WHO Report Recommends Tax of Sugary Beverages
As covered on the site previously, the notion of an extra tax on the sales of sugary beverages - a "soda tax" - is an idea gaining traction across the United States. Philadelphia, for example, became the first big city in the nation to put into law a 1.5-cent per ounce soda tax in June. A recently released report from the World Health Organization (WHO) furthered this cause by noting that a 20 percent increase in the cost of sugary drinks could result in "proportional reductions in consumption".

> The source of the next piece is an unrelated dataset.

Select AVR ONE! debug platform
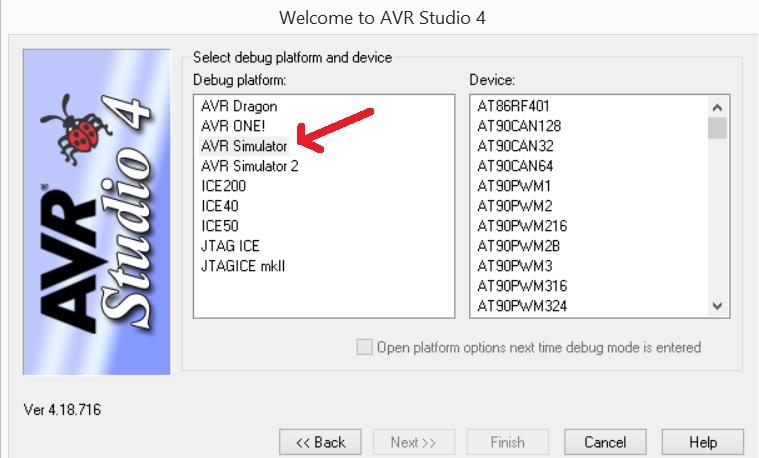759x458 pixels. [x=233, y=126]
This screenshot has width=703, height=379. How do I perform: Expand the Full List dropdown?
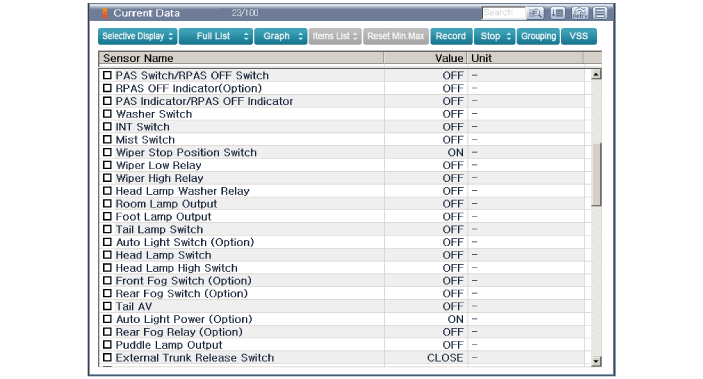[x=216, y=36]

This recommendation comes from a 2013 paper published by the titled "Assessing the potential effectiveness of food and beverage taxes and subsidies for improving public health: a systematic review of prices, demand and body weight outcomes" found that a 20 percent increase in the price of sugary drinks could result in an almost quarter reduction in the number of drinks consumed.
Additionally, a new study from the Karolinska Institute in Sweden has found that two "fizzy drinks a day" can double your risk for diabetes, even if it is a diet soda. The researchers found that these added sugary drinks contribute to insulin resistance, thus triggering diabetes. As for diet sodas, the artificial sweeteners that replace sugar can alter appetite, increasing intake and causing a sweet tooth.
The WHO report comes weeks before some cities like Oakland, San Francisco, and Boulder will have the chance to vote for it on November's ballot. Voters in these cities will be faced with voting for a 1-cent per ounce tax, similar to a bill in Berkeley which saw a 21 percent decrease in sugary drink consumption.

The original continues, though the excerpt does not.